- [Material for this exercise]
++++++

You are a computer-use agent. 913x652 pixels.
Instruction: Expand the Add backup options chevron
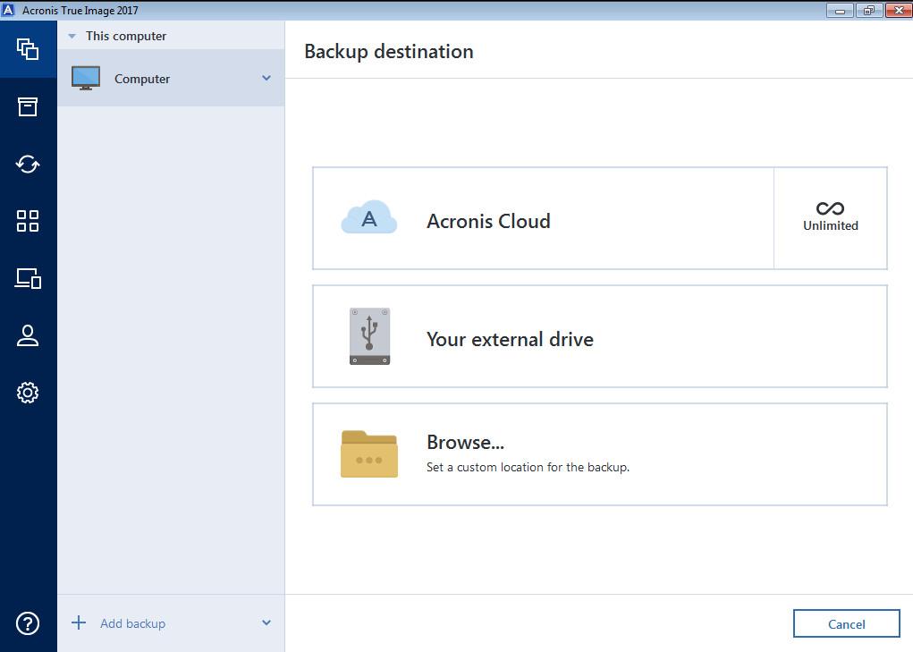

++++++

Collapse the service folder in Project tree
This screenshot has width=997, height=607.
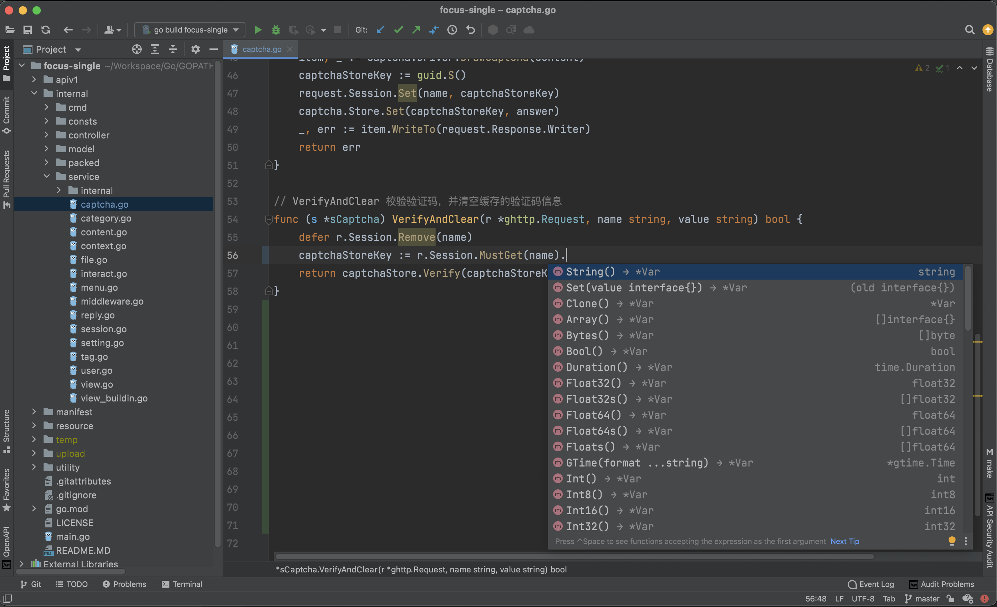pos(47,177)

++++++

Update the rows from the line containing "You are a computer-use agent. 913x652 pixels." down to the line containing "Instruction: Expand the", replacing "chevron" with "toggle" and leaving all else unchanged. Reproduce only those lines.

You are a computer-use agent. 913x652 pixels.
Instruction: Expand the Add backup options toggle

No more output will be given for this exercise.